**Work instruction**
Could you restate word for word every line of the records below, from the first one to the one holding "Image resolution: width=990"?

**Information supplied**
+ + + + +

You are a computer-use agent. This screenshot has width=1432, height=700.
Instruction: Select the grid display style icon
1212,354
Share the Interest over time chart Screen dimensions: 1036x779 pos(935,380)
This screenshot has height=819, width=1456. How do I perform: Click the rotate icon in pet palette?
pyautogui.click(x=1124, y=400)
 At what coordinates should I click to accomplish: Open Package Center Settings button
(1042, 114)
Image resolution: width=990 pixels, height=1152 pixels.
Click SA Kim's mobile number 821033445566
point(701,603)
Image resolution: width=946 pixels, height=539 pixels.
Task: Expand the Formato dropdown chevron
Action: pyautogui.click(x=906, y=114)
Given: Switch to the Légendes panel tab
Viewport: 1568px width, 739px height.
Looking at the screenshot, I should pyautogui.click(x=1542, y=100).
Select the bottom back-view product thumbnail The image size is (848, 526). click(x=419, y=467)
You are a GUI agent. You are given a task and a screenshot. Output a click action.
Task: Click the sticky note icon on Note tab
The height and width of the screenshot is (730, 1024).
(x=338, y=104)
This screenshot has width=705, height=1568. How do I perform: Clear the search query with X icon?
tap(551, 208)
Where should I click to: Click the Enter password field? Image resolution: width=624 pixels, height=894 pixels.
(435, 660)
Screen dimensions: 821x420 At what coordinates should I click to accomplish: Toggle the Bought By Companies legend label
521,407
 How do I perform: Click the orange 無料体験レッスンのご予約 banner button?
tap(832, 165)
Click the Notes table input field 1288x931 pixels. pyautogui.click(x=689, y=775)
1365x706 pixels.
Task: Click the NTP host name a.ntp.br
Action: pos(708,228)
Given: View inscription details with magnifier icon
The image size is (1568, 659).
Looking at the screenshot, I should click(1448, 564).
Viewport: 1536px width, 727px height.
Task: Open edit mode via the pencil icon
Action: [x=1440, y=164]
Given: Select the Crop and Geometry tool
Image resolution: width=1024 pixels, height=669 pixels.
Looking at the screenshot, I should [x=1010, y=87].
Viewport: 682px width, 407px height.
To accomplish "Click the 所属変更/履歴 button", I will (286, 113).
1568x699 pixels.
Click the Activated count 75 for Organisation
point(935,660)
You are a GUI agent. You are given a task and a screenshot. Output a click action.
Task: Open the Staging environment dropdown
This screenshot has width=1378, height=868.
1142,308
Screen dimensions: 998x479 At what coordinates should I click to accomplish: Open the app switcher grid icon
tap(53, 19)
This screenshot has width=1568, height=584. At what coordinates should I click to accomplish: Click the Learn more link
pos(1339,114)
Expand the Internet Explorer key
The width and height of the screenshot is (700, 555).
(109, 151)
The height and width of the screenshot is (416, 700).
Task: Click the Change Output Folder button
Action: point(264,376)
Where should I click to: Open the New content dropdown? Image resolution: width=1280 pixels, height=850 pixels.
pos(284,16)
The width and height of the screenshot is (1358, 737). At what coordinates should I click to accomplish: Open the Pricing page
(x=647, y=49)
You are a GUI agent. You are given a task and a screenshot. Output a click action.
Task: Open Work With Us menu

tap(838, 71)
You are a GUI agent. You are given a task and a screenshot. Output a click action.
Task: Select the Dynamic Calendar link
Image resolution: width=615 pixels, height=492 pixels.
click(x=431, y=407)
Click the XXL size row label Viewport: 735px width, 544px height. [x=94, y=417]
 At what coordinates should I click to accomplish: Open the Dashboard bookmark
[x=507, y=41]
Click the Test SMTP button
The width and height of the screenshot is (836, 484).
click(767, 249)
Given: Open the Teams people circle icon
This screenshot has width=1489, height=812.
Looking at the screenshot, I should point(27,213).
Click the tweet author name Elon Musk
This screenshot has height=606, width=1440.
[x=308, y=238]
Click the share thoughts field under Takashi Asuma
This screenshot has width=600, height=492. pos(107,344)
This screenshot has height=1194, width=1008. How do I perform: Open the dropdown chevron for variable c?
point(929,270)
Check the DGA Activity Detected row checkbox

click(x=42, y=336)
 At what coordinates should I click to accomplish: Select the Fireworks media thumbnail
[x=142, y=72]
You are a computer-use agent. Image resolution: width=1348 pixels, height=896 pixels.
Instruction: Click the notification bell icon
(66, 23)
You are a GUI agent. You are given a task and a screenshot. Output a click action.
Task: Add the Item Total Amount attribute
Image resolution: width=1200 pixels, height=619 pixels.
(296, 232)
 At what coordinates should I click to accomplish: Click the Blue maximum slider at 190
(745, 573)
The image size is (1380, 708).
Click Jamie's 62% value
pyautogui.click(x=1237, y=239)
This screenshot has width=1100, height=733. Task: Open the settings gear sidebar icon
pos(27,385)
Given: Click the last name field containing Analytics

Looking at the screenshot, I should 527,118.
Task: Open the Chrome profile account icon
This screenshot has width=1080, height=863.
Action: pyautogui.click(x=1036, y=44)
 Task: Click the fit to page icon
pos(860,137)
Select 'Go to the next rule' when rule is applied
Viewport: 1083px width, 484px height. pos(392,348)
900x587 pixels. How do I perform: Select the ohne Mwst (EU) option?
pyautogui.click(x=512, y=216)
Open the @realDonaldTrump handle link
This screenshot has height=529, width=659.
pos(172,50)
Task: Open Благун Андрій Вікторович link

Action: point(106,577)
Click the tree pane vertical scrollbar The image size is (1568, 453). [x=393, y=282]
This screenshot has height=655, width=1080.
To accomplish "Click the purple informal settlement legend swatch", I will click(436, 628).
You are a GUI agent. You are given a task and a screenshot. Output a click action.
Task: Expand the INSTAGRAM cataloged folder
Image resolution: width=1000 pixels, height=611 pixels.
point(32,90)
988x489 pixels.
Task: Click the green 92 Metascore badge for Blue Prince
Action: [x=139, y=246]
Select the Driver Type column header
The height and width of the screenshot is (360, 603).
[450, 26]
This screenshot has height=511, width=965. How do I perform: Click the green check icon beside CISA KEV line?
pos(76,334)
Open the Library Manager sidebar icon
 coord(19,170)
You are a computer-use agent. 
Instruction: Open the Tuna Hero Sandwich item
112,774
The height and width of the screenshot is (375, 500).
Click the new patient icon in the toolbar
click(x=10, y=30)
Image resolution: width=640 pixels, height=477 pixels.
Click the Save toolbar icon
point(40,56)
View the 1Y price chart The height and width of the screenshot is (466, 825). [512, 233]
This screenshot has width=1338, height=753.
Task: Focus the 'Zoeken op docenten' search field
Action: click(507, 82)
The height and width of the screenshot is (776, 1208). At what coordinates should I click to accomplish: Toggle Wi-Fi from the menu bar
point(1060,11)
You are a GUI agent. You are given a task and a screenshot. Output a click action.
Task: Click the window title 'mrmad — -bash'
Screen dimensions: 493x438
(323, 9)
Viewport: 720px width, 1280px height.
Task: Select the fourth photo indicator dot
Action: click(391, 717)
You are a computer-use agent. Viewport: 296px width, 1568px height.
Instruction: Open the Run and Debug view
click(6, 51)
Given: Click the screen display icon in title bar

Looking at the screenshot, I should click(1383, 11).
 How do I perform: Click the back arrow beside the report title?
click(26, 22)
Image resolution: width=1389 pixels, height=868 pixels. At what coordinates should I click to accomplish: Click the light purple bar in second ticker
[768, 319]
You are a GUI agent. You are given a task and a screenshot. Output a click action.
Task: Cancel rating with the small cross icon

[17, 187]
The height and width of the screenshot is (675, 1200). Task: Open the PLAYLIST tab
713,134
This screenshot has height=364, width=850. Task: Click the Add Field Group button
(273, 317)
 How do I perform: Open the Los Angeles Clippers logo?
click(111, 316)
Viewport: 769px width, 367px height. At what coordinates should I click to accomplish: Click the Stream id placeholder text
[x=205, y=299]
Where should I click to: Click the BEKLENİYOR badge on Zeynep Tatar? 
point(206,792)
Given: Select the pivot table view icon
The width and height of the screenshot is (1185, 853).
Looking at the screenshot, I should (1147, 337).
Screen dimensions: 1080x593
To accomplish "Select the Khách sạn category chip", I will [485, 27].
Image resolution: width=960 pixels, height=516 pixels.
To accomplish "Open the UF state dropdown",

+ + + + +

**Your solution**
You are a computer-use agent. This screenshot has width=1432, height=700.
Instruction: Select the grid display style icon
1212,354
Share the Interest over time chart Screen dimensions: 1036x779 pos(935,380)
This screenshot has height=819, width=1456. How do I perform: Click the rotate icon in pet palette?
pyautogui.click(x=1124, y=400)
 At what coordinates should I click to accomplish: Open Package Center Settings button
(1042, 114)
Image resolution: width=990 pixels, height=1152 pixels.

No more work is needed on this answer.